TASK DESCRIPTION: In the carbon pricing news release, switch "worldwide" to "globally" and write out the part that opens with "WASHINGTON, May 21, 2024 — In" and closes with "and nature-related programs.".

WASHINGTON, May 21, 2024 — In 2023, carbon pricing revenues reached a record $104 billion, according to the World Bank’s annual “State and Trends of Carbon Pricing 2024” report released today. There are now 75 carbon pricing instruments in operation worldwide. Over half of the collected revenue was used to fund climate and nature-related programs.

“Carbon pricing can be one of the most powerful tools to help countries reduce emissions. That’s why it is good to see these instruments expand to new sectors, become more adaptable and complement other measures,” said Axel van Trotsenburg, World Bank Senior Managing Director“This report can help expand the knowledge base for policymakers to understand what is working and why both coverage and pricing need to go up for emissions to go down.”

The World Bank has been tracking carbon markets for around two decades and this is it’s eleventh annual carbon pricing report. When the first report was released, carbon taxes and Emission Trading Systems (ETS) covered only 7% of the world’s emissions. According to the 2024 report, 24% of global emissions are now covered.

SOURCE DATA:
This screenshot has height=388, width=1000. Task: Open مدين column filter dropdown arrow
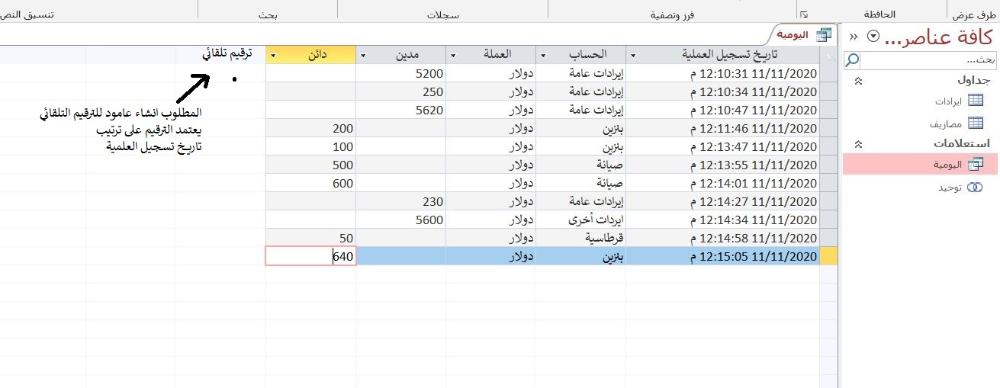click(364, 55)
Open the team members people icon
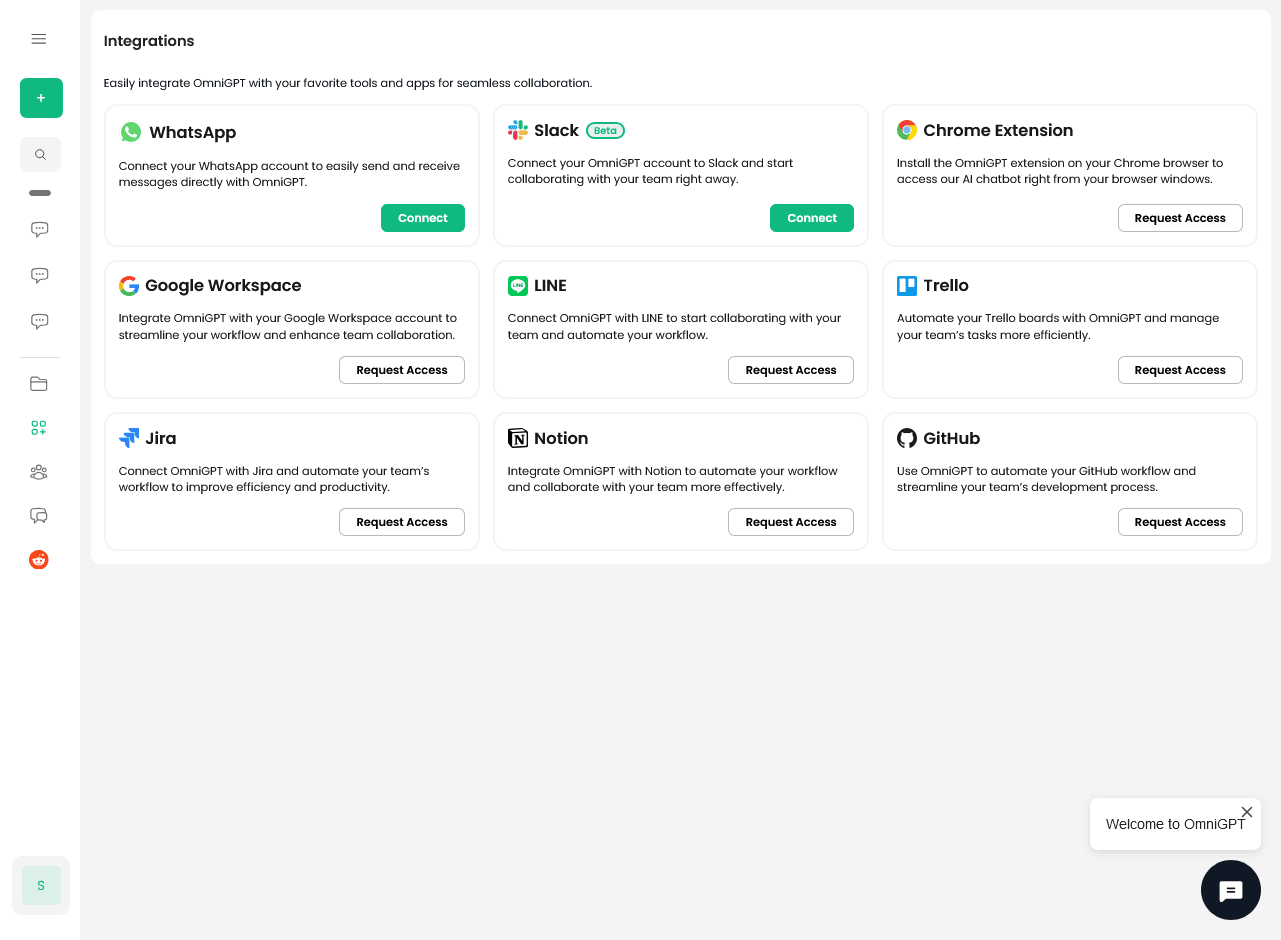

SOLVED PROBLEM:
WASHINGTON, May 21, 2024 — In 2023, carbon pricing revenues reached a record $104 billion, according to the World Bank’s annual “State and Trends of Carbon Pricing 2024” report released today. There are now 75 carbon pricing instruments in operation globally. Over half of the collected revenue was used to fund climate and nature-related programs.